- _REQUIREMENT_
Transcribe the passage of the Minecraft article below, starting with "A Minecraft saved" and going on through "player, arrows, snowballs etc.".

- _ARTICLE_
********************

Being Shifty with Minecraft (part 1) Haskell stubbing for fun and profit

By: on February 18, 2012

Lost? Go back to the beginning.

A lightning quick recap haiku.

In the midst of sky
Unfamiliar blocks shroud the sun
The world is saved.

The last part sounds ominous and heroic. I like it.

Talking about Minecraft Regions

Go into the game, generate a world with a random seed, walk around for a bit, and then quit. Here’s what you might see gets produced in your Minecraft saved games directory (I called my world ‘testworld’).

Minecraft saved game directory structure

A Minecraft saved game is a complete snapshot of the world at a particular time.

level.dat stores information about the weather, time of day, positions and velocities of currently moving pigs, sheep, wolves, the player, arrows, snowballs etc.

Files in the region directory store static block information – they’re the ones in the form “r.x.x.mcr”. These files define the locations and the types of blocks that comprise the entire landscape, and therefore are the only files we’re concerned about. They each represent a square subdivision of the world of a fixed size.

(NB: The number of actual region files may vary from one world to the next, because not all regions exist when the world is created. Regions are in fact procedurally generated lazily as the player explores more of the world. This is a key feature that makes each and every Minecraft world have unique terrains and land features.)

Regions as data we know nothing about

We can write good tests up front when knowing surprisingly little about the data. If you can’t wait until the next post to find out about the binary format innards of Region files, check out the Minecraft Wiki page.

********************

- _MATERIAL_
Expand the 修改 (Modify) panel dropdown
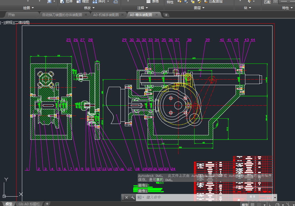The width and height of the screenshot is (295, 206). [89, 8]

********************

- _ANSWER TO THIS PROBLEM_
A Minecraft saved game is a complete snapshot of the world at a particular time.

level.dat stores information about the weather, time of day, positions and velocities of currently moving pigs, sheep, wolves, the player, arrows, snowballs etc.